__What you will do__
With spelling and spacing unchanged, write out each line of the material.
#####
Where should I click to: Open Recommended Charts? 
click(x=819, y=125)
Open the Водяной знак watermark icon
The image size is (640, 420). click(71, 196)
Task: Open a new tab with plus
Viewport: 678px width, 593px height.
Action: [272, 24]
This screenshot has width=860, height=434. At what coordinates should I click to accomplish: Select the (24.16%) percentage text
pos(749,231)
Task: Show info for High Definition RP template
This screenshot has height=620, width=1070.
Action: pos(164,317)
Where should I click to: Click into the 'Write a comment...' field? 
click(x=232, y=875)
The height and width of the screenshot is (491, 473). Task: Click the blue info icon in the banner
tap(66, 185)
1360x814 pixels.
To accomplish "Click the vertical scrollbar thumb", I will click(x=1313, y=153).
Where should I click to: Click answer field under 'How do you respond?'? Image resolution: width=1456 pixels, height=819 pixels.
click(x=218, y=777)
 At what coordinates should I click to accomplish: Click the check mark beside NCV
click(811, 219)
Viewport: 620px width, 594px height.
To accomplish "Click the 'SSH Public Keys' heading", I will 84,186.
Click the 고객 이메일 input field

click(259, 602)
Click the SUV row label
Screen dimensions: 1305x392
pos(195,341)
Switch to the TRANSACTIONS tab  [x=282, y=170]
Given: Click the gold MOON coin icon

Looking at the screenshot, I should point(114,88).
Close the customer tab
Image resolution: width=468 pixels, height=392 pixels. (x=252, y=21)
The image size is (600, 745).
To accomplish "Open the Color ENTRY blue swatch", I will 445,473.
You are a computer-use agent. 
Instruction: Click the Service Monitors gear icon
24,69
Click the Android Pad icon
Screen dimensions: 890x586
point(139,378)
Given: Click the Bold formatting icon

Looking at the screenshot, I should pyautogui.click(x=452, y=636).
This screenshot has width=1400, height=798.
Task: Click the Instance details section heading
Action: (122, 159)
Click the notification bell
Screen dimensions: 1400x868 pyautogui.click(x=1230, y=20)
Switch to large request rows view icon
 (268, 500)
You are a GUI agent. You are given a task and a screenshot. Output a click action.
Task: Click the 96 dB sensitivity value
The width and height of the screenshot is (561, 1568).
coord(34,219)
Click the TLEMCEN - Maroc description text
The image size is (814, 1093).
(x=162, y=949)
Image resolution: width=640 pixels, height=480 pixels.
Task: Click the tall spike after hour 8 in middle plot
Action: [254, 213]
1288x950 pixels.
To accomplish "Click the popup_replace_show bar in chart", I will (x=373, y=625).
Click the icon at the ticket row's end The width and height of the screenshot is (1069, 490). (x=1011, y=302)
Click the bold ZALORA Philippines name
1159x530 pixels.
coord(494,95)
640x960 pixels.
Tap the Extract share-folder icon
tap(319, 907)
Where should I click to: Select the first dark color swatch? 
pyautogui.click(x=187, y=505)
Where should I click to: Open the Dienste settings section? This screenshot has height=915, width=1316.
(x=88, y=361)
#####
__Reply to the exercise__
Where should I click to: Open Recommended Charts? 
click(x=819, y=125)
Open the Водяной знак watermark icon
The image size is (640, 420). click(71, 196)
Task: Open a new tab with plus
Viewport: 678px width, 593px height.
Action: [272, 24]
This screenshot has width=860, height=434. At what coordinates should I click to accomplish: Select the (24.16%) percentage text
pos(749,231)
Task: Show info for High Definition RP template
This screenshot has height=620, width=1070.
Action: pos(164,317)
Where should I click to: Click into the 'Write a comment...' field? 
click(x=232, y=875)
The height and width of the screenshot is (491, 473). Task: Click the blue info icon in the banner
tap(66, 185)
1360x814 pixels.
To accomplish "Click the vertical scrollbar thumb", I will click(x=1313, y=153).
Where should I click to: Click answer field under 'How do you respond?'? Image resolution: width=1456 pixels, height=819 pixels.
click(x=218, y=777)
 At what coordinates should I click to accomplish: Click the check mark beside NCV
click(811, 219)
Viewport: 620px width, 594px height.
To accomplish "Click the 'SSH Public Keys' heading", I will 84,186.
Click the 고객 이메일 input field

click(259, 602)
Click the SUV row label
Screen dimensions: 1305x392
pos(195,341)
Switch to the TRANSACTIONS tab  [x=282, y=170]
Given: Click the gold MOON coin icon

Looking at the screenshot, I should point(114,88).
Close the customer tab
Image resolution: width=468 pixels, height=392 pixels. (x=252, y=21)
The image size is (600, 745).
To accomplish "Open the Color ENTRY blue swatch", I will 445,473.
You are a computer-use agent. 
Instruction: Click the Service Monitors gear icon
24,69
Click the Android Pad icon
Screen dimensions: 890x586
point(139,378)
Given: Click the Bold formatting icon

Looking at the screenshot, I should pyautogui.click(x=452, y=636).
This screenshot has width=1400, height=798.
Task: Click the Instance details section heading
Action: (122, 159)
Click the notification bell
Screen dimensions: 1400x868 pyautogui.click(x=1230, y=20)
Switch to large request rows view icon
 (268, 500)
You are a GUI agent. You are given a task and a screenshot. Output a click action.
Task: Click the 96 dB sensitivity value
The width and height of the screenshot is (561, 1568).
coord(34,219)
Click the TLEMCEN - Maroc description text
The image size is (814, 1093).
(x=162, y=949)
Image resolution: width=640 pixels, height=480 pixels.
Task: Click the tall spike after hour 8 in middle plot
Action: [254, 213]
1288x950 pixels.
To accomplish "Click the popup_replace_show bar in chart", I will (x=373, y=625).
Click the icon at the ticket row's end The width and height of the screenshot is (1069, 490). (x=1011, y=302)
Click the bold ZALORA Philippines name
1159x530 pixels.
coord(494,95)
640x960 pixels.
Tap the Extract share-folder icon
tap(319, 907)
Where should I click to: Select the first dark color swatch? 
pyautogui.click(x=187, y=505)
Where should I click to: Open the Dienste settings section? This screenshot has height=915, width=1316.
(x=88, y=361)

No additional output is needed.